### DIRECTIONS
Below are some entries. Repeat exactly the lines from the one with "Chi siamo (265, 34)" through the one with "Pubblicazioni (481, 34)", and only those.

### DATA RECORDS
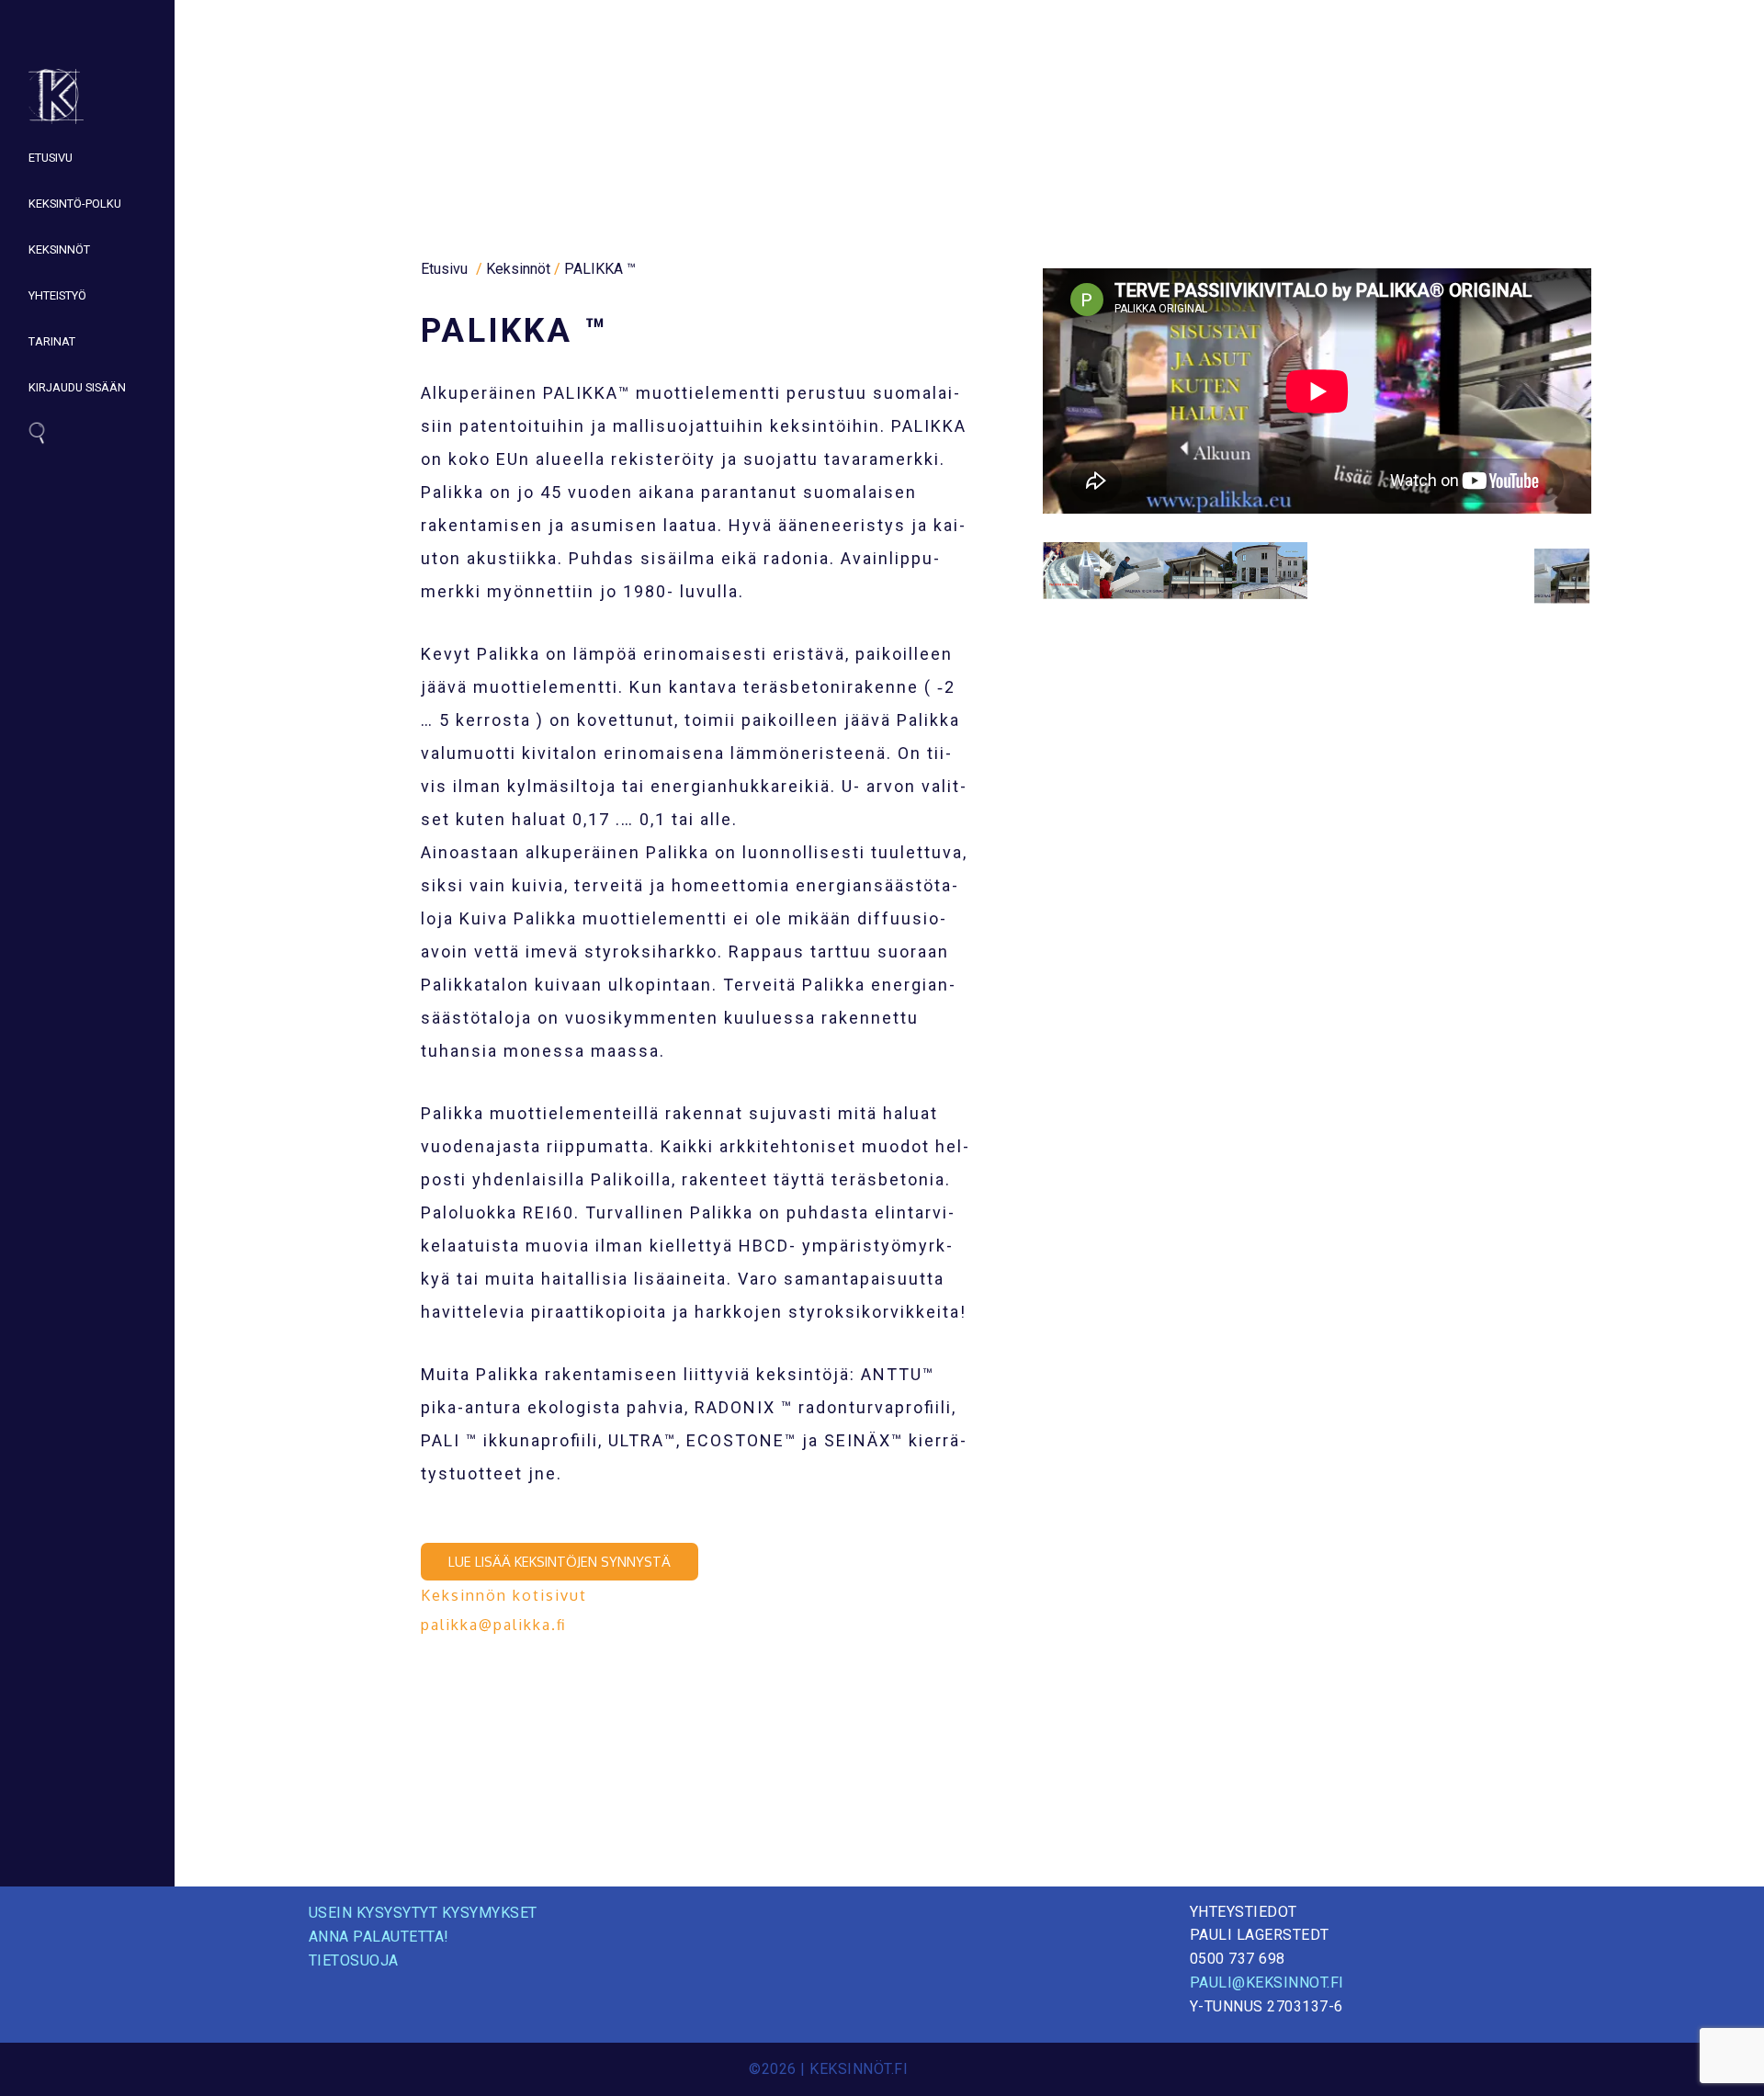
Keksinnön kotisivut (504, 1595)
---
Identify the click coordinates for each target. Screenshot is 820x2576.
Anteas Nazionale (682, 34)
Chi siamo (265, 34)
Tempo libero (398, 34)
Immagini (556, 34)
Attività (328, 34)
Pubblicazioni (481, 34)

### THE ANSWER
Chi siamo (265, 34)
Tempo libero (398, 34)
Immagini (556, 34)
Attività (328, 34)
Pubblicazioni (481, 34)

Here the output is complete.